• **Task to complete**:
Lines in the material below that include "thumbnail" need to be tallied; give the total alone.

• **Data supplied**:
########################################

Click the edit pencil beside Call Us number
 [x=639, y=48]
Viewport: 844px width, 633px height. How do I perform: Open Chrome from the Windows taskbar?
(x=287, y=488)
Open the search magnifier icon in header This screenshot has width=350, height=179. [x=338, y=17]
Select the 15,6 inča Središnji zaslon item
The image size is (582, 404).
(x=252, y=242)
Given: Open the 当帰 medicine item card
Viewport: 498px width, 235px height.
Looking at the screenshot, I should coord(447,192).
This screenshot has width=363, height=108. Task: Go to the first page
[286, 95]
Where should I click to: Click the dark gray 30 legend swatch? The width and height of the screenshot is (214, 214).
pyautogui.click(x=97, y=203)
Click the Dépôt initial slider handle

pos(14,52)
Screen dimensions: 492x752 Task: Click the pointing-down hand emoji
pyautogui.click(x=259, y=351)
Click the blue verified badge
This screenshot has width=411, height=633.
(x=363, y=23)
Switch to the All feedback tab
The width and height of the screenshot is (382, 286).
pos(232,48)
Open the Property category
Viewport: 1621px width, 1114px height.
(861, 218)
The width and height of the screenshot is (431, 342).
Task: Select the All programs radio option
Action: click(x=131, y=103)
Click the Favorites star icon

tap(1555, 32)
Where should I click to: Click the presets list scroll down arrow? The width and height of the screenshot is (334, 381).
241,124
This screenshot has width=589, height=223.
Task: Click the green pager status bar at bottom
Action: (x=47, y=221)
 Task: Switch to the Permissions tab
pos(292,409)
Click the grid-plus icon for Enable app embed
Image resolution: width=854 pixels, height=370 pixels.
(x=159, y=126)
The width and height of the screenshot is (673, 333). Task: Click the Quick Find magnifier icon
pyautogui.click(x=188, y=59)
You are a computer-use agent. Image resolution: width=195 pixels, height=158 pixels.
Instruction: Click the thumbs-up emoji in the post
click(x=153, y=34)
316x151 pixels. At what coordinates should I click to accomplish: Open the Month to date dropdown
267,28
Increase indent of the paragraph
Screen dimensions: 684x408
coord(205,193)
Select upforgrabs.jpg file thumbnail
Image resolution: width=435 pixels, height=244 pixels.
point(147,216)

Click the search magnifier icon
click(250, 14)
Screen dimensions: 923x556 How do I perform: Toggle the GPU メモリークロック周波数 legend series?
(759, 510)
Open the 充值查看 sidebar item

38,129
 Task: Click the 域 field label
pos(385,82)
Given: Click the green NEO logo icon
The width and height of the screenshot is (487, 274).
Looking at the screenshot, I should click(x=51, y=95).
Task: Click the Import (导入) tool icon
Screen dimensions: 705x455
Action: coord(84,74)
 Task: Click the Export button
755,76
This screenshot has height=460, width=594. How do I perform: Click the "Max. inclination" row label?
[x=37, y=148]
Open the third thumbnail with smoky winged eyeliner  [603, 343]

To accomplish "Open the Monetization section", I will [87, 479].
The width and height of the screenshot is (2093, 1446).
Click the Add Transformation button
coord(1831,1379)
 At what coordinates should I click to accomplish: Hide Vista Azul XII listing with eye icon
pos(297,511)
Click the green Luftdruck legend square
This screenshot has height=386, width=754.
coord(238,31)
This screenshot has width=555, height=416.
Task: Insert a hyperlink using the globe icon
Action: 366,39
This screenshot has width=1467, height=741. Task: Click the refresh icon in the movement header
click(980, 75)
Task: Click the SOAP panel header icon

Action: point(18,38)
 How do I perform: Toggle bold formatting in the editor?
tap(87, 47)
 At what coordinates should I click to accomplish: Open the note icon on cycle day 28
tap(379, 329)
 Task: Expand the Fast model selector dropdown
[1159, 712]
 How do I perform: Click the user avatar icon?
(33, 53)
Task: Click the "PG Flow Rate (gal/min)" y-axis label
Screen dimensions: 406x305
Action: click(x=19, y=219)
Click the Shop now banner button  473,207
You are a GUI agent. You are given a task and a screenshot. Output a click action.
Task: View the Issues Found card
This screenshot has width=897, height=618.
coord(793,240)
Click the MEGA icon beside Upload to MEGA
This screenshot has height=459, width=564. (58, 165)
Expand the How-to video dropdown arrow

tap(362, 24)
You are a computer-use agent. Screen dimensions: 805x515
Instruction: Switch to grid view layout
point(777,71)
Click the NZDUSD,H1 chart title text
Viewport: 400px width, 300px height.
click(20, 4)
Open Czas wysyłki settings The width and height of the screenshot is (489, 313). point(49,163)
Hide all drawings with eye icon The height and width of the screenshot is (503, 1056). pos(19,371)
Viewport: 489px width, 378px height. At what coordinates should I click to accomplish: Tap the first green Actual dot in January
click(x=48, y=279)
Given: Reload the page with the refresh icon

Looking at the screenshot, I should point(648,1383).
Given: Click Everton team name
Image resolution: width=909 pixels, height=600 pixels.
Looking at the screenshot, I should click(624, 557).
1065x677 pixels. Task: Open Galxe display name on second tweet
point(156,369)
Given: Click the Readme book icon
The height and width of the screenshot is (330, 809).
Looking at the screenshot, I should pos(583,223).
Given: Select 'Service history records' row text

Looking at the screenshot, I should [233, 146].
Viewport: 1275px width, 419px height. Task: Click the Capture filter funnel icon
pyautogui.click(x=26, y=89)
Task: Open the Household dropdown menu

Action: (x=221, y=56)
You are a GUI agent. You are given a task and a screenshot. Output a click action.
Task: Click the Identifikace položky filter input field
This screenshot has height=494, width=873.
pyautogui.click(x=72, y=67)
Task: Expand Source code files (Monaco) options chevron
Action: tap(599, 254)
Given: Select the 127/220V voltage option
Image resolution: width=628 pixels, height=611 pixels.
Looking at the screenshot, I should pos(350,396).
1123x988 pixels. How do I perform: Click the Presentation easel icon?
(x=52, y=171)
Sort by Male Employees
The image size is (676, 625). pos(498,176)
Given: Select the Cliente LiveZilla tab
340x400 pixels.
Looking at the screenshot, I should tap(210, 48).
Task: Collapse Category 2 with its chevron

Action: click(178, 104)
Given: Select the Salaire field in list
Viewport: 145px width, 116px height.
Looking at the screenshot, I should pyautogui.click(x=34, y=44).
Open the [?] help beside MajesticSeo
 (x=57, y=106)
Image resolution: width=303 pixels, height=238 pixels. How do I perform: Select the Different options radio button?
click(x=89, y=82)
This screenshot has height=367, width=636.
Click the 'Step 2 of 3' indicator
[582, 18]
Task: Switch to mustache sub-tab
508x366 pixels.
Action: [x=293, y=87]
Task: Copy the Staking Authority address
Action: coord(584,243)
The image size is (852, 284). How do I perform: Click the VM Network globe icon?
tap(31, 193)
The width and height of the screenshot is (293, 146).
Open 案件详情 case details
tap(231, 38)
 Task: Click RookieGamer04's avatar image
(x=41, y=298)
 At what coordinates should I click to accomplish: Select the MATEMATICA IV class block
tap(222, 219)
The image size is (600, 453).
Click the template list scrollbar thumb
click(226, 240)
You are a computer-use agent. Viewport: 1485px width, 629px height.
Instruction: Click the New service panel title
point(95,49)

########################################

• **Expected answer**:
2